● Material for this exercise
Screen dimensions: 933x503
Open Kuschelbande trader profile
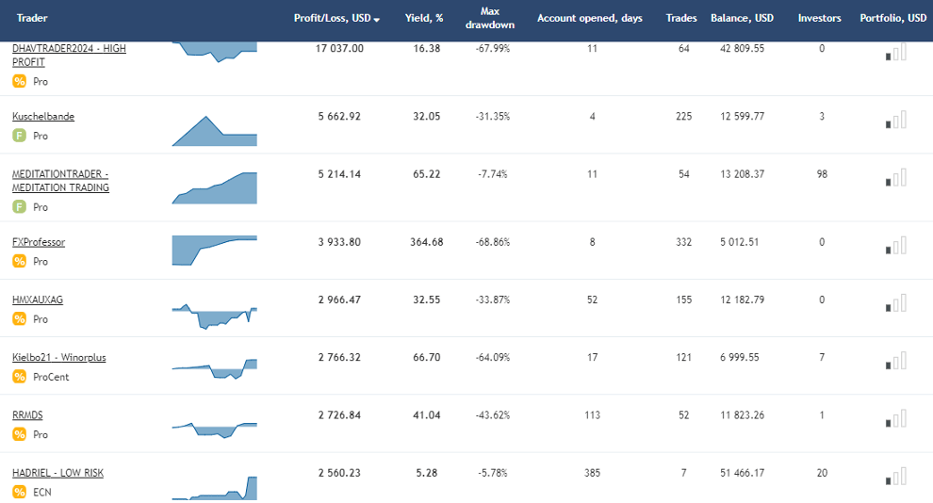point(43,117)
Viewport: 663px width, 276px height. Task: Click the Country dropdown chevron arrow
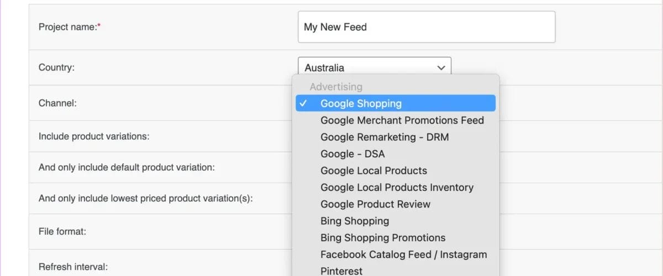pos(441,67)
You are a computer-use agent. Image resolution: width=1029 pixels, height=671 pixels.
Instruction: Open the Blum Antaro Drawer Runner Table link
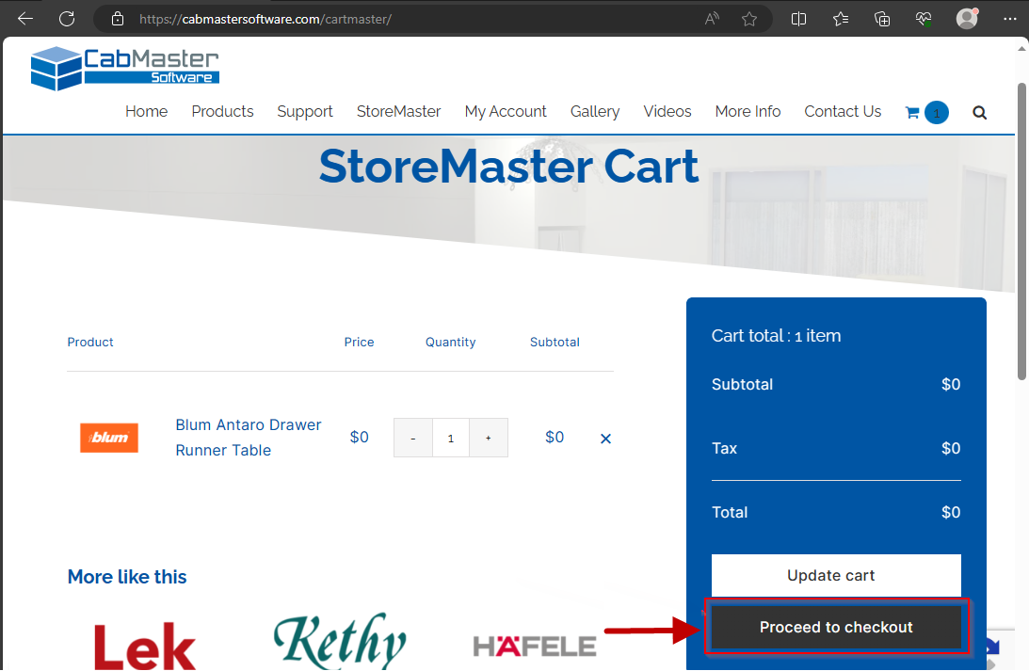tap(248, 437)
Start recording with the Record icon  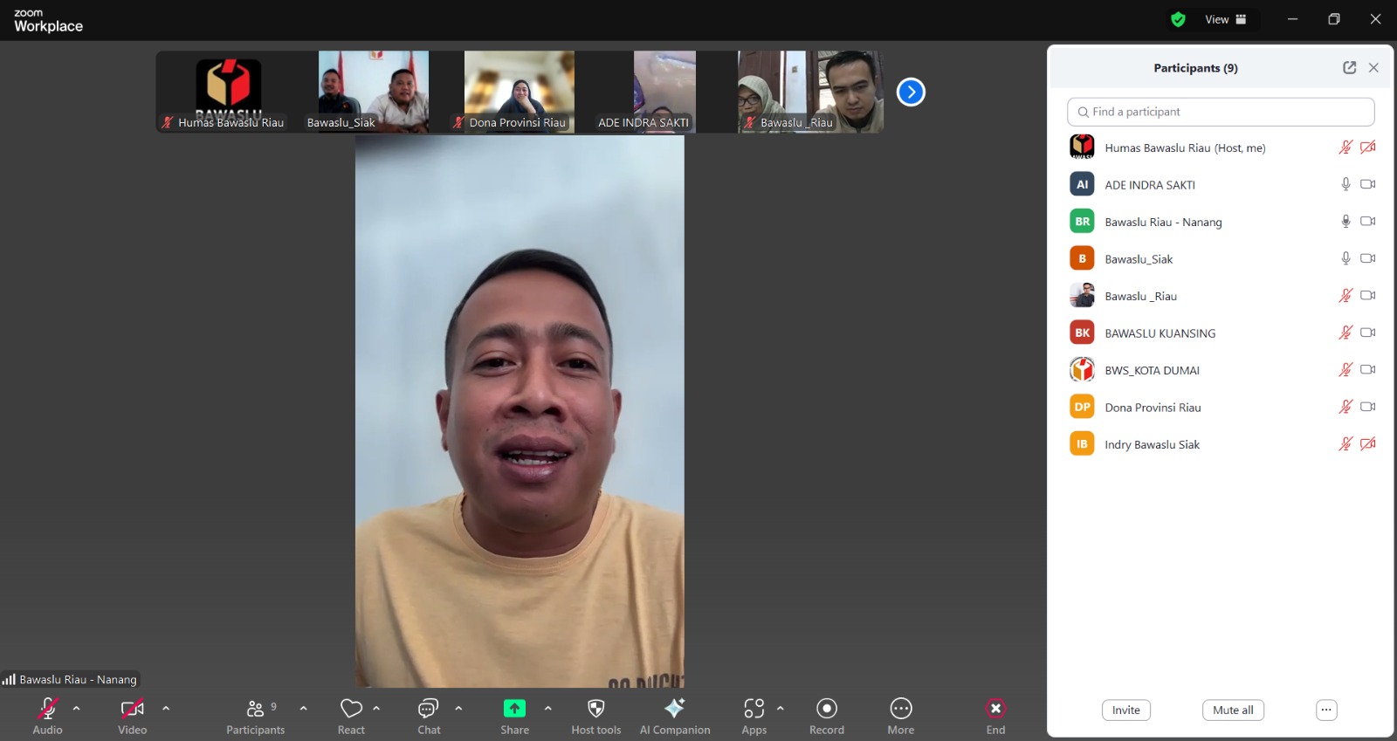(827, 709)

● Problem to solve
Leave out the pictures and repeat exactly the lines from the start of the material through the line that contains "You are a computer-use", both included.

● Solution to this exercise
Screen dimensions: 933x503
Open Kuschelbande trader profile
point(43,117)
Viewport: 663px width, 276px height. Task: Click the Country dropdown chevron arrow
pos(441,67)
You are a computer-use agent. Image resolution: width=1029 pixels, height=671 pixels.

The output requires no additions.